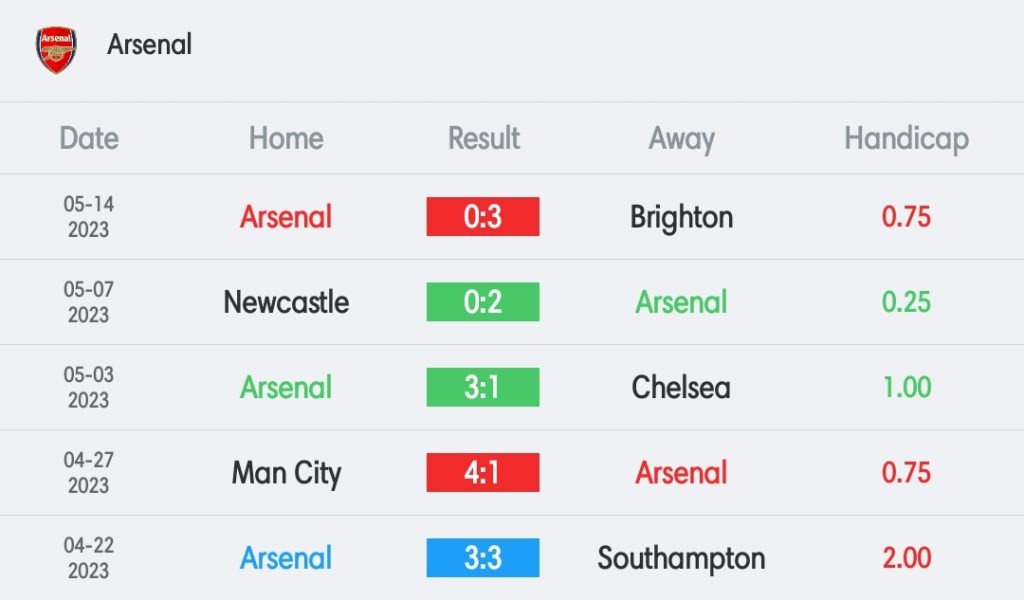1024x600 pixels.
Task: Open the red 4:1 result badge
Action: 483,473
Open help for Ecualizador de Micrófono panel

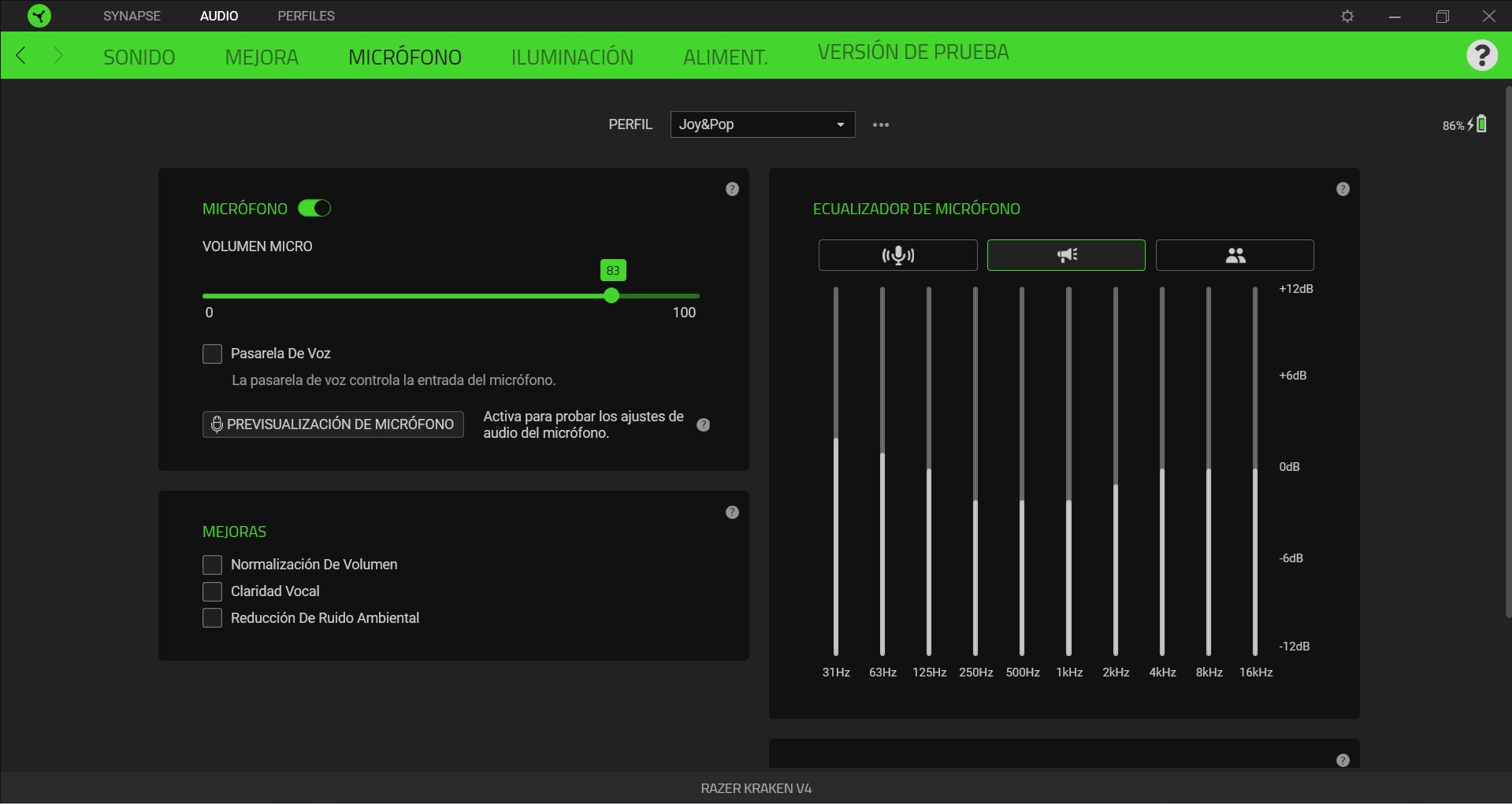[x=1343, y=189]
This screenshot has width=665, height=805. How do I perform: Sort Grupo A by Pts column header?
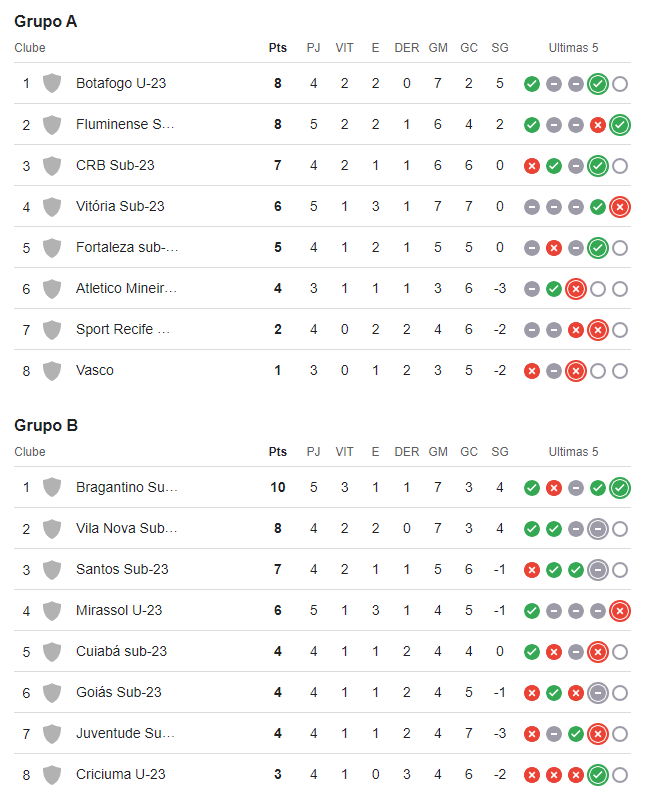pos(278,48)
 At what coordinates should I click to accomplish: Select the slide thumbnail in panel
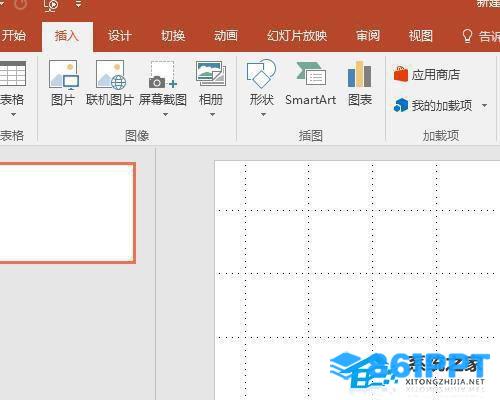[x=67, y=213]
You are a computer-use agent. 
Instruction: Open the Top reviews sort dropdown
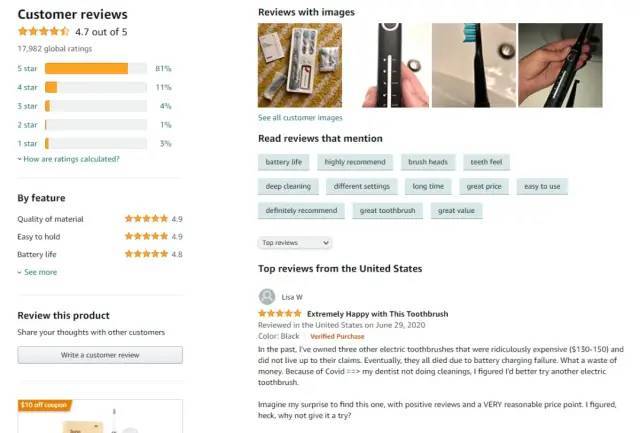[x=295, y=243]
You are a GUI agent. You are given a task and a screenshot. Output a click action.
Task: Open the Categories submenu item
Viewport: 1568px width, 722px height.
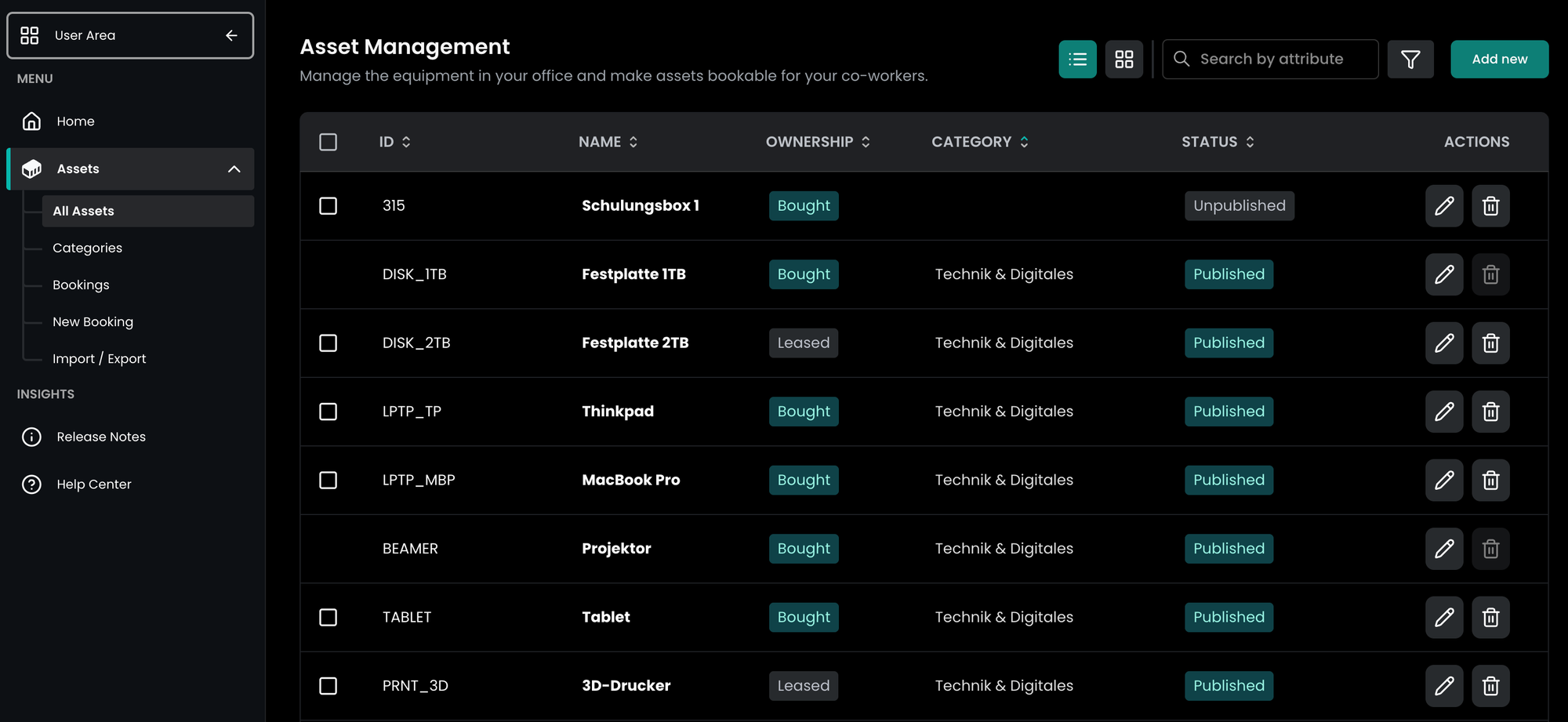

EXERCISE AIM
Please print exactly the lines from the one holding "You are a GUI" through the final line of the data above, including both, and skip all pictures.

FINISHED TASK
You are a GUI agent. You are given a task and a screenshot. Output a click action.
Task: Open the Categories submenu item
Viewport: 1568px width, 722px height.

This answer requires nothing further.